O livro Padre Cícero, o filme, de autoria de Raymundo Netto, inaugura a a Coleção Memória do Audiovisual Cearense, de fomento ao acervo e preservação do patrimônio audiovisual brasileiro. A obra traz uma história breve dos primeiros 50 anos do cinema no Ceará (1924-1974), recorte que vai desde a primeira exibição cinematográfica no estado até o ano em que o diplomata, diretor e roteirista Helder Martins de Moraes se une ao empresário e produtor Francisco Martins de Morais e inicia a sua luta para filmar o primeiro longa-metragem colorido do Ceará e primeira obra audiovisual ficcional sobre a vida de padre Cícero, considerado ainda hoje o maior líder espiritual brasileiro.
Padre Cícero: os milagres de Juazeiro (1976), um filme tão controverso quanto o seu personagem, foi filmado em vários sítios cearenses e teve um elenco composto por artistas de grande nome do cinema nacional da época e atores, hoje referências do teatro e da TV cearenses, como Jofre Soares, Dirce Migliaccio, José Lewgoy, Rodolfo Arena, Manfredo Colasanti, Cristina Aché e os cearenses Ana Miranda, Nildo Parente, Ricardo Guilherme, Seny Furtado, Haroldo Serra, Walden Luiz, Marcus Miranda, além de vinte e cinco técnicos, cem coadjuvantes e cerca de mil figurantes.
O projeto, que contou com o apoio da Lei Federal de Incentivo à Cultura, e como patrocinadores M. Dias Branco, Estácio, Banco do Nordeste e Empresa Vitória, em vasta pesquisa, conta a sua história, desde a concepção e filmagens ao seu lançamento, incluindo a ficha técnica, curiosidades e fotos.

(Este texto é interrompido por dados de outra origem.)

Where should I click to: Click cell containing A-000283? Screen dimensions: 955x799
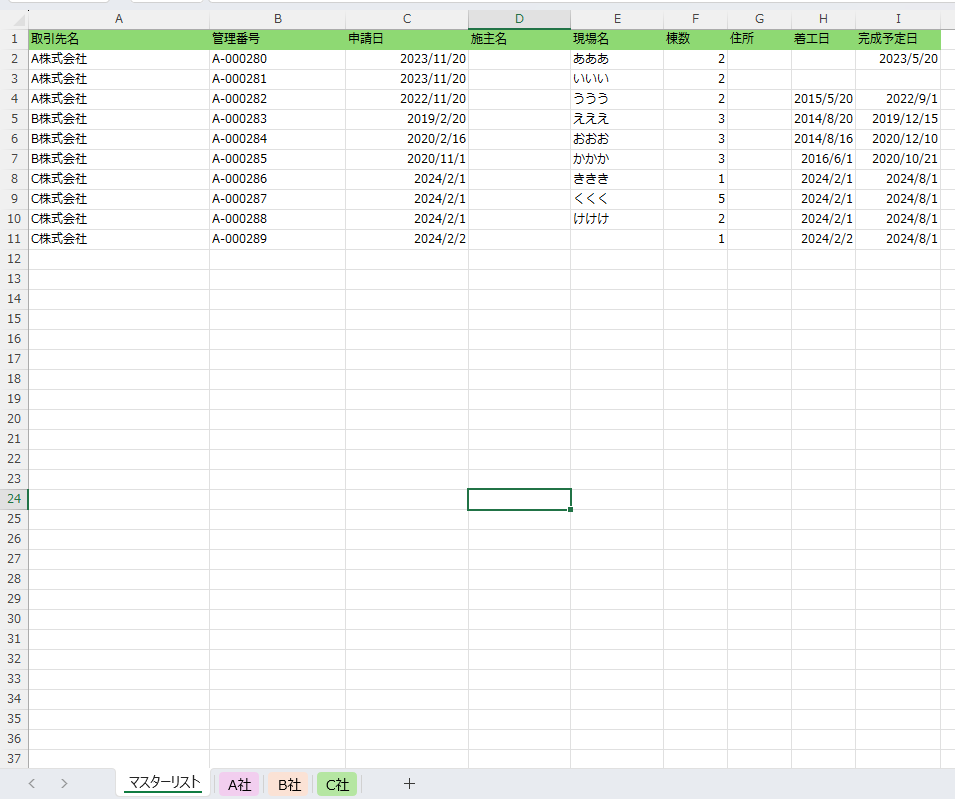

Como anexo, a obra traz o roteiro original do filme (simulação de fac-similar), com notas, e o encarte da reprodução do pôster em tamanho original, com a ilustração de Benício, autor de diversos cartazes de filmes de sucesso na época. Também disponível estojo com 2 DVDs (filme original, trailer e documentário com a participação de membros da equipe técnica e atores, mais de 40 anos depois).

SERVIÇO
1.       Lançamento documentário e livro Padre Cícero, o filme
Com a presença de Renato Casimiro, responsável pela pesquisa na equipe técnica (1975), e Valmi Paiva, membro da equipe de produção e ator coadjuvante (1975).
Quando: 20 de julho, sexta-feira, a partir das 10h
Onde: Fundação Memorial Padre Cícero (Praça do Cinquentenário, s/n, Juazeiro do Norte)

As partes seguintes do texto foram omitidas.